Tarde para morir joven
It is the summer of 1990. As Chile returns to democracy after 17 years of dictatorship, a small network of previously urban families have decided to return to rural living, constructing their new community at the foot of the Andes. While the adults busy themselves with such essentials as electricity and plumbing, the children run free on a vast playground of woods and rivers. Sixteen-year-old Sofia, meanwhile, struggles with challenges of a more internal nature. Her father is withdrawn, while her mother, a popular musician, is largely absent, though she promises to visit the encampment for its imminent New Year’s Eve celebrations. Clearly adored by Lucas, a sensitive boy her age, Sofia has her sights set on Ignacio, a charismatic young man with a motorbike on which Sofia dreams of being swept off to some place far from this. With its sun-kissed images and magnificent ensemble cast, Too Late to Die Young immerses us in this experiment in communal renewal.
The first collaboration of many between renowned Mexican director Emilio “el Indio” Fernández and Félix, Enamorada features Félix in the role of a wealthy young daughter from one of Cholula’s most elite families. When Mexican revolutionaries come to shake up the status quo, Félix’s character, headstrong Beatriz Peñafiel, feels nothing but revulsion toward the revolutionaries who challenge her way of life and thought. But the revolutionary leader José Juan Reyes, played by Pedro Armendáriz, falls hard for Beatriz and fights hard to win her. She fights right back, and Félix lets loose a funnier, feisty style in this film which takes The Taming of the Shrew as a classical comedic inspiration.

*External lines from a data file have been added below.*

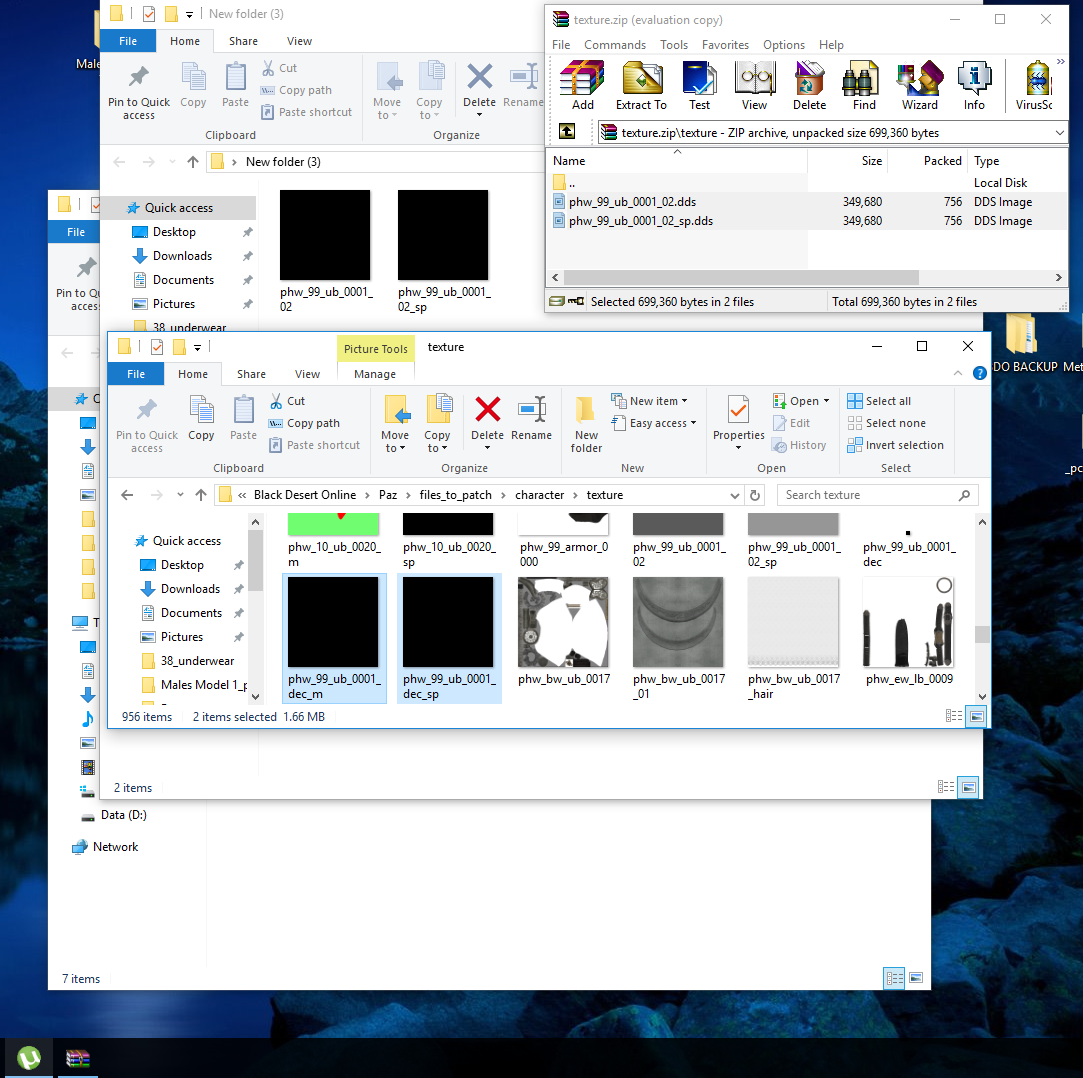This screenshot has width=1083, height=1078.
Task: Expand the WinRAR archive path dropdown
Action: (x=1059, y=132)
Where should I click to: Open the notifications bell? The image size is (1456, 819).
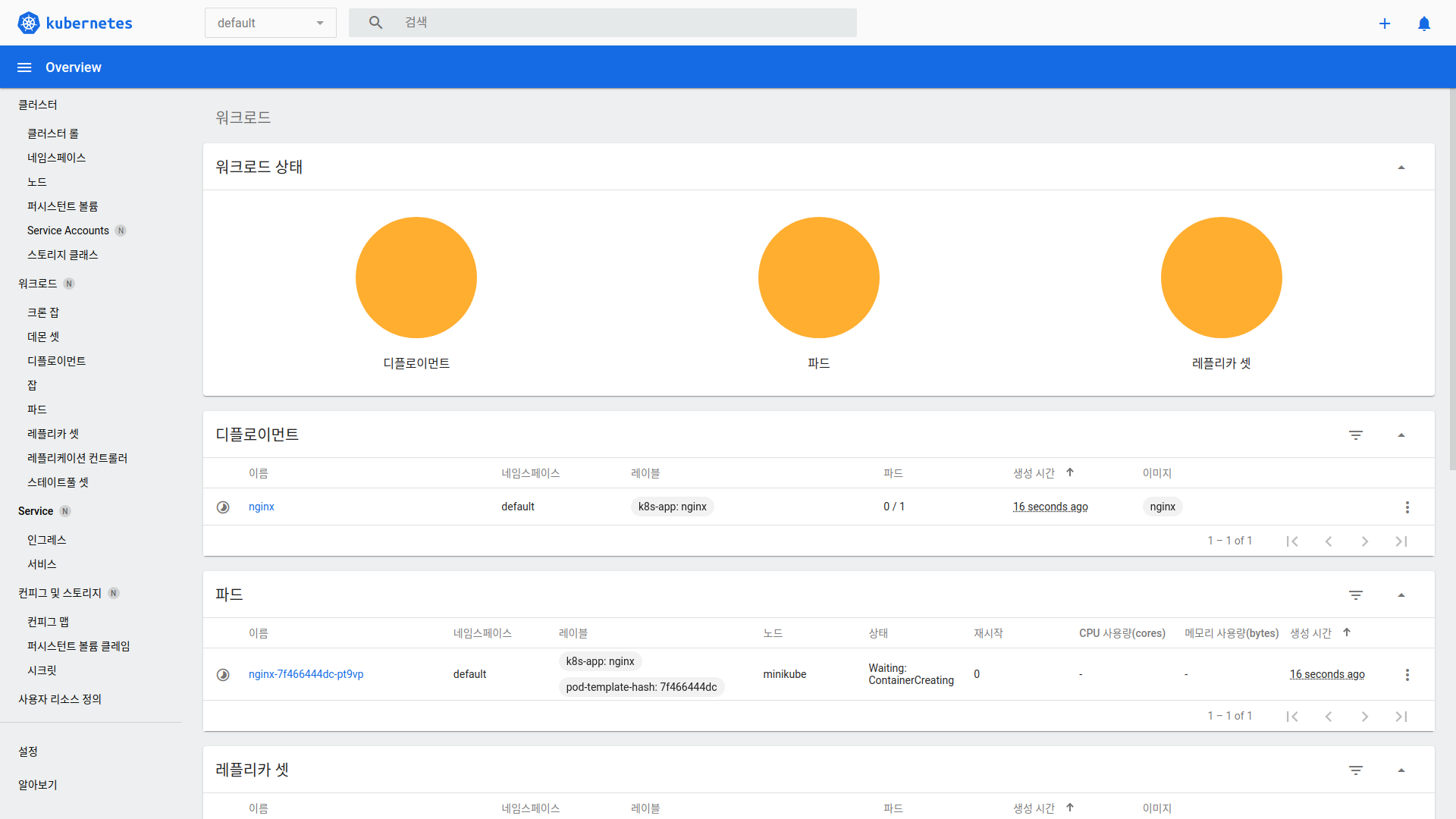tap(1424, 24)
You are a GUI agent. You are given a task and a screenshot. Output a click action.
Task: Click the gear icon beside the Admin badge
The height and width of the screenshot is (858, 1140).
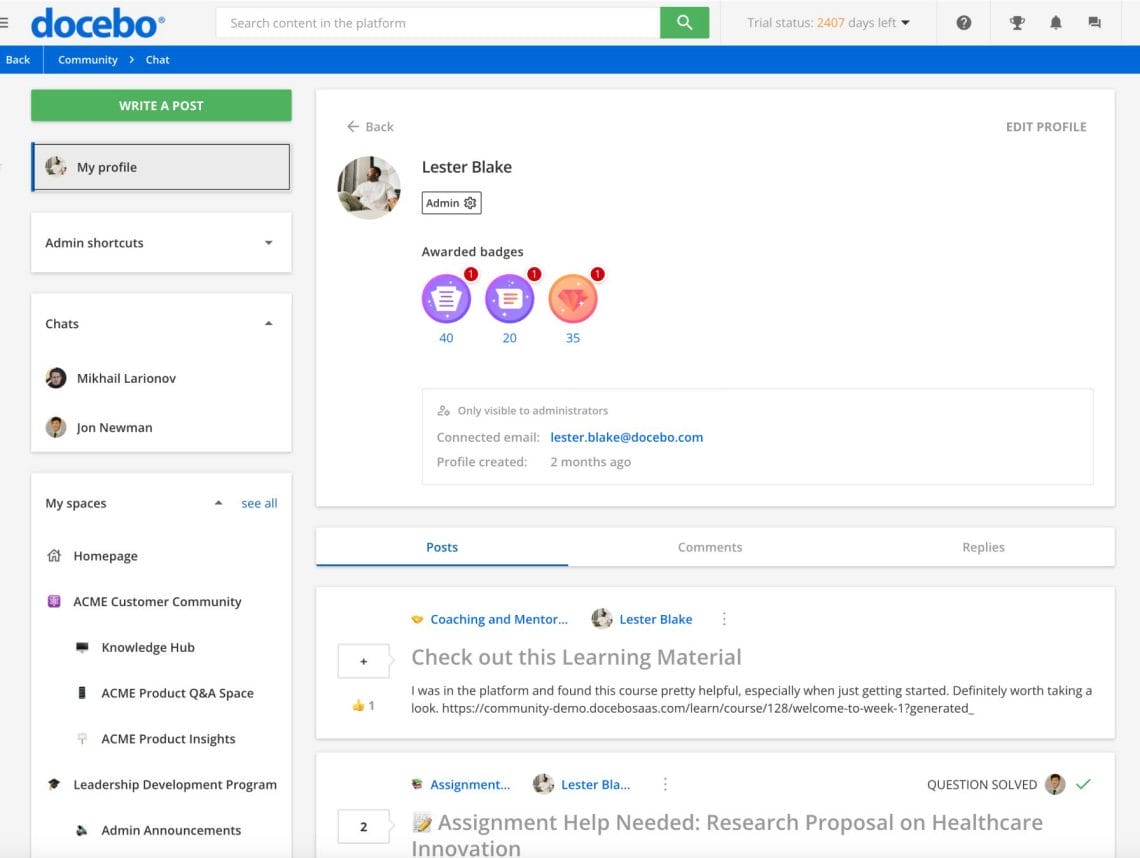[468, 202]
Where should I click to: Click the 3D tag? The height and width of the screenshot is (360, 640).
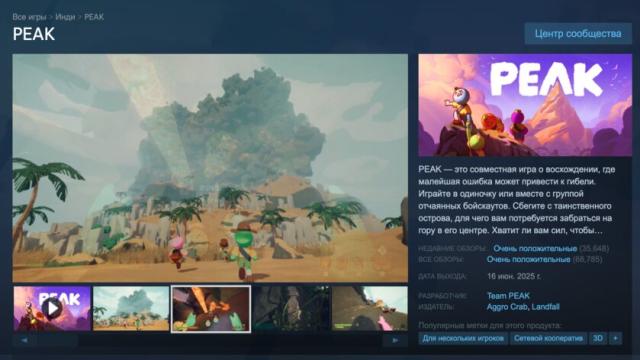coord(598,338)
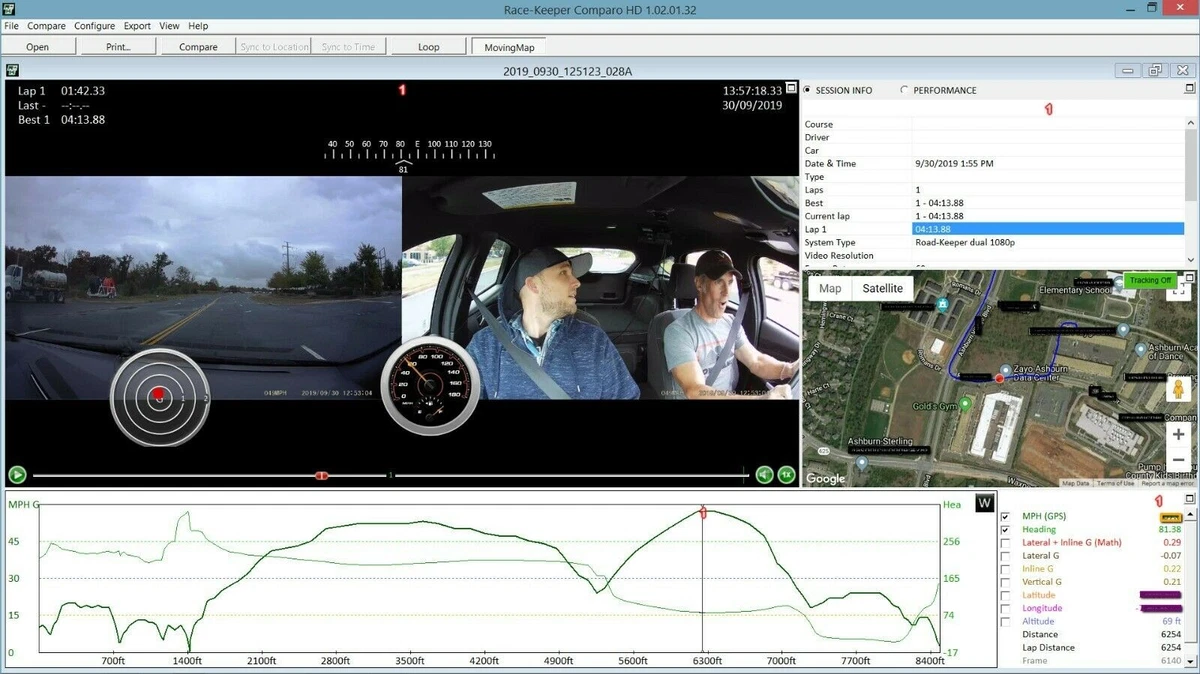Maximize the video panel using its corner square icon
1200x674 pixels.
pos(791,88)
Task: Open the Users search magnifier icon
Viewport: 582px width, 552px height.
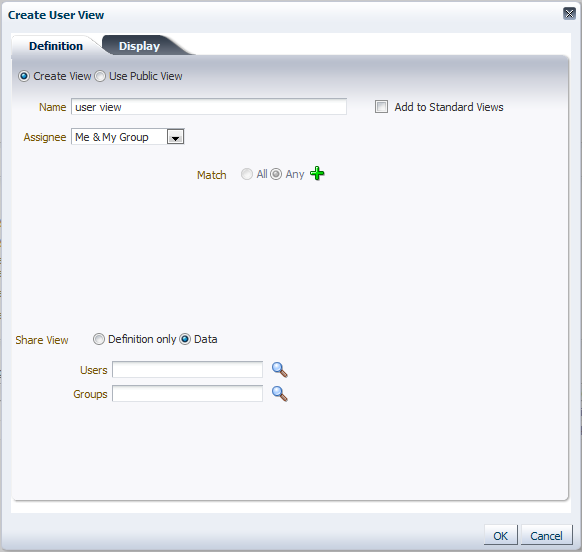Action: [280, 370]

Mikhail Kalatozov’s wildly mobile, hallucinatory film was initially rejected by both Cuban and Soviet officials for excessive naiveté and an insufficiently revolutionary spirit, and went largely disregarded and almost unknown for nearly 30 years. That all changed in the early nineties—a remarkable era in film culture, chock full of rediscoveries—when Tom Luddy programmed it at the Telluride Film Festival, and Martin Scorsese and Francis Ford Coppola co-presented a Milestone Films release. I Am Cuba is a one-of-a-kind film experience, a visually mind-bending bolt from the historical blue.
If Beale Street Could Talk
Tish (KiKi Layne) is only 19 but she’s been forced to grow up fast. She’s pregnant by Fonny, the man she loves. But Fonny is going to prison for a crime he didn’t commit. As the film begins, Tish must break the news to her family, and his. Tish’s mother, played with heartbreaking depth by Regina King, soon must decide how far she will go to secure her daughter’s future. As Fonny, Toronto’s own Stephan James gives a career-best performance of both grit and grace as a young man deeply in love but furious at what has befallen him. From the Oscar-winning director of Moonlight, this adaptation of James Baldwin’s novel by the same name also stars Diego Luna, Pedro Pascal and Emily Rios.